Figure 3. GEP^high cells possess CSC properties in vivo.

GEP^high and GEP_low cells were sorted from freshly resected tumors of HCC patients and injected into NOD/SCID mice. A. The upper panel shows the NOD/SCID mice injected subcutaneously with 1× 10⁴ GEP^high (right flank) and GEP_low (left flank) cells at 8-14 weeks after inoculation. Arrow indicated the site of tumor formation at the right flank of mice. The lower panel shows the corresponding subcutaneous tumors derived from GEP^high cells. B. Flow cytometric analysis showed the total cellular GEP expression in mechanically dissociated GEP^high cells derived-xenograft tumors (1° and 2°) as compared to the original clinical specimens. In brief, to demonstrate the in vivo self-renewal ability of the cells, GEP^high and GEP_low subpopulations were sorted from xenografts growing from initial inoculation (1° xenografts) and then transplanted into secondary mouse recipients. GEP^high, but not GEP_low subpopulations, were able to generate secondary (2°) xenograft tumors. Data are expressed as mean percentage + SD.

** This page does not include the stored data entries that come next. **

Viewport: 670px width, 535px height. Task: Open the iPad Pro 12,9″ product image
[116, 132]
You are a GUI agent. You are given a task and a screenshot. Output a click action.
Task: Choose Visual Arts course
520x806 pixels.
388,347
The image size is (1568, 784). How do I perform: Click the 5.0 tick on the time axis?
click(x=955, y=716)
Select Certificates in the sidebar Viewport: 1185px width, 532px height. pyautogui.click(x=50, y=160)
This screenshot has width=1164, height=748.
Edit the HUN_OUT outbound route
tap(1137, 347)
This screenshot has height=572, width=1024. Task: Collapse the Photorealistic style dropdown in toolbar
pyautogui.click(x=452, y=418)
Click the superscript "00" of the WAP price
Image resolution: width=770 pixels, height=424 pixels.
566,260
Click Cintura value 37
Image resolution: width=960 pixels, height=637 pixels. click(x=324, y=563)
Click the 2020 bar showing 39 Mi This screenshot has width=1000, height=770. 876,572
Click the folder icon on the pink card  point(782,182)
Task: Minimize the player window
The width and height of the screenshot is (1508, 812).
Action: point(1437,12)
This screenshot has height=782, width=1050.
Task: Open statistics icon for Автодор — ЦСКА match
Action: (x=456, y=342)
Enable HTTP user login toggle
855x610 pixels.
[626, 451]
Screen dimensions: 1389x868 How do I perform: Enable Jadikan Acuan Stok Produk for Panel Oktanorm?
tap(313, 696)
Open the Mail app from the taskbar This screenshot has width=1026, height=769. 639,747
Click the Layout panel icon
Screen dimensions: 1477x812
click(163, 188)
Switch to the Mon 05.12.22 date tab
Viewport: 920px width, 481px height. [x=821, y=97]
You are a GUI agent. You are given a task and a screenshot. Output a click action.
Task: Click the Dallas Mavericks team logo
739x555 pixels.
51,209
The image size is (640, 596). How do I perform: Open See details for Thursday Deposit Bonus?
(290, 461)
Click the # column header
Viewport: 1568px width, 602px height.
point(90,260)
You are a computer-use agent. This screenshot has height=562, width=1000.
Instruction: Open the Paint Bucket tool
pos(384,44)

Figure 4. Clinical significance of GEP and β-catenin in HCC clinical specimens

A. β-catenin transcript level was significantly up-regulated in HCC tumor (HCC, n = 77) compared with the paralleled tumor-adjacent non-tumor liver tissues (non-tumor, n = 77) and normal livers from healthy individuals (normal, n = 10). The lines indicate the median values. B. Expression levels of GEP significantly correlated with that of β-catenin in HCC tumor tissues (HCC), and in the paralleled non-tumor tissues. The tumor / non-tumor (T/NT) ratio showed the same trend. C. Kaplan–Meier recurrence-free survival plot according to β-catenin levels (log-rank test, p = 0.053). There were 56 patients with low β-catenin expression and 21 patients with high β-catenin expression (median recurrence-free survival of 24.5 months and 12.8 months, respectively). D. Patients (n = 77) were segregated into the low expression group (either one or both low in GEP and β-catenin) and the high expression group (both high in GEP and β-catenin). There were 61 patients in the low expression group (median recurrence-free survival, 24.5 months) and 16 patients in the high expression group (median recurrence-free survival, 12.6 months). Patients with high GEP and β-catenin levels were found to have poor recurrence-free survival (log-rank test, p = 0.038). When the patients were segregated into early and late tumor stages, patients with high GEP and β-catenin levels also demonstrated poor recurrence-free survival (log-rank test, p = 0.022).